Japanese stage director helmed samurai-style Macbeth

Yukio Ninagawa.

TOKYO • Yukio Ninagawa, a world-renowned Japanese stage director known for his adaptations of Shakespeare, died on Thursday in a Tokyo hospital, his theatre and a family member announced. He was 80.

He died of complications from pneumonia. The director had reportedly been hospitalised since December.

Ninagawa's daughter, photographer Mika Ninagawa, mentioned his death on her blog. "He was a cool father who fought until the end," she wrote.

Ninagawa debuted as a director in 1969 and gained international fame at the 1985 Edinburgh Festival, when he directed a samurai-style Macbeth in which actors performed in Japanese kimono on a stage with a giant Buddhist altar.
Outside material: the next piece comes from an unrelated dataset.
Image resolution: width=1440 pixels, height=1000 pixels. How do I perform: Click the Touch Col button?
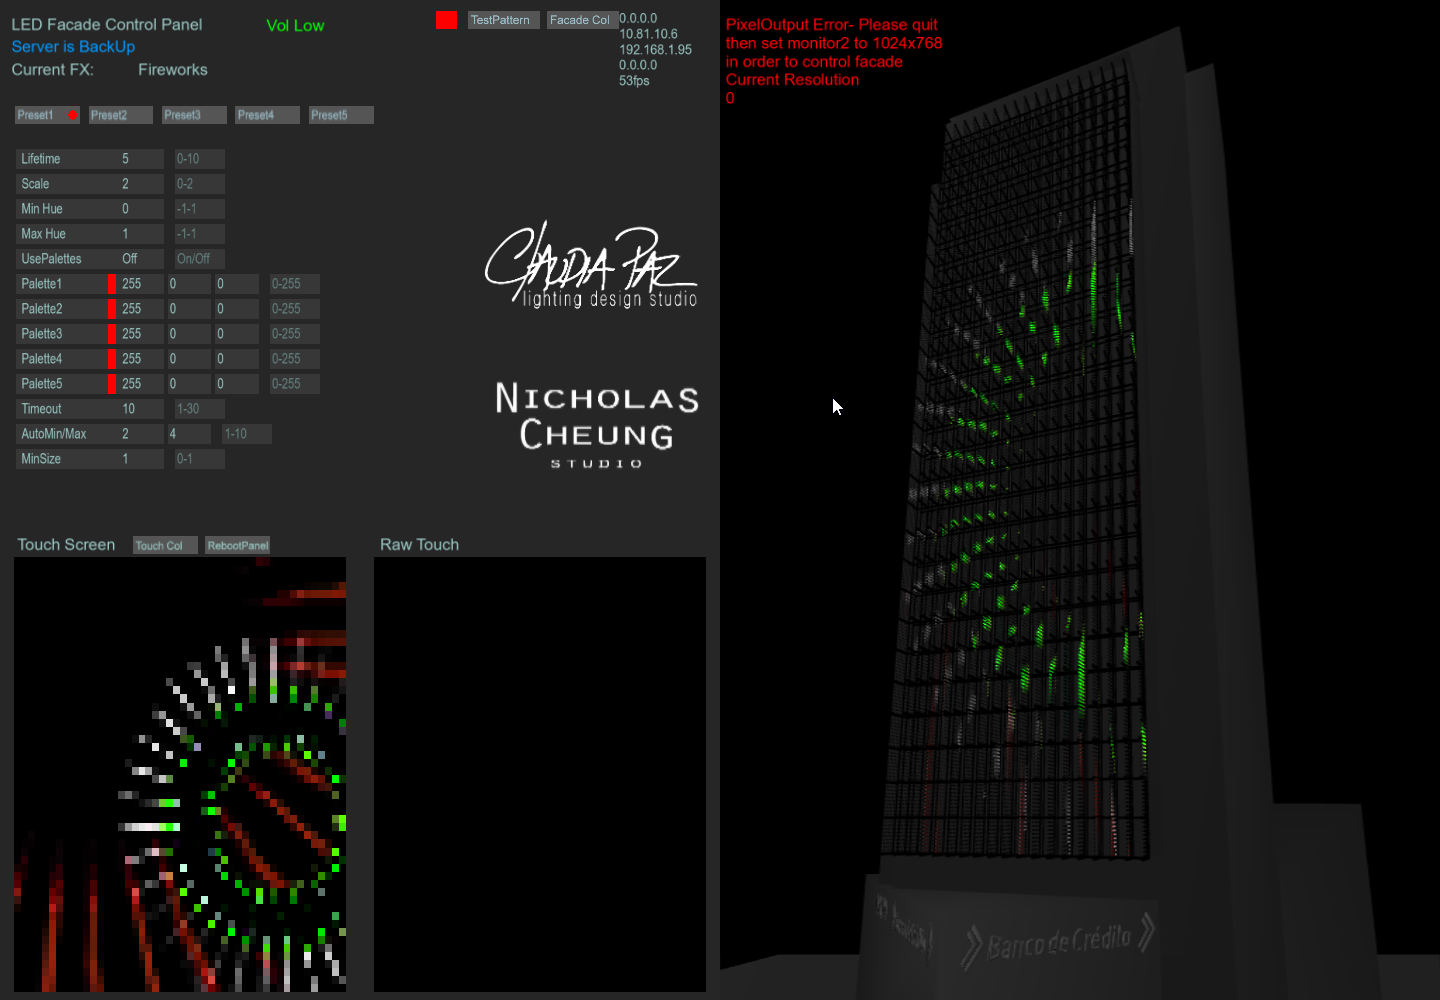point(164,546)
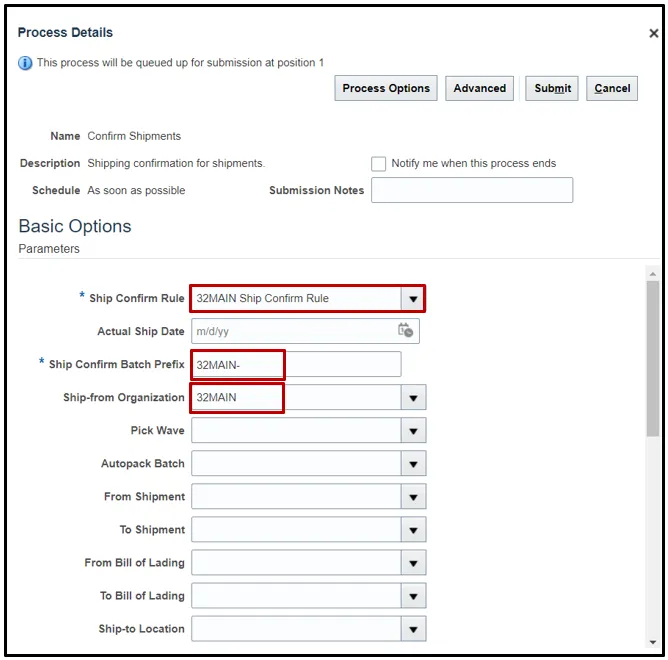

He adapted most of Shakespeare's works for the stage - including Romeo And Juliet, Hamlet and Richard III - and launched a project to perform the playwright's entire canon of plays in Saitama prefecture, north of Tokyo, where he was from. His productions have been performed regularly overseas since he brought his version of the Greek tragedy, Medea by Euripides, to Greece and Italy in 1983.

The internationally acclaimed director became a member of the Shakespeare Globe Council at London's Globe Theatre and in 2002 was awarded the title of Commander of the Order of the British Empire.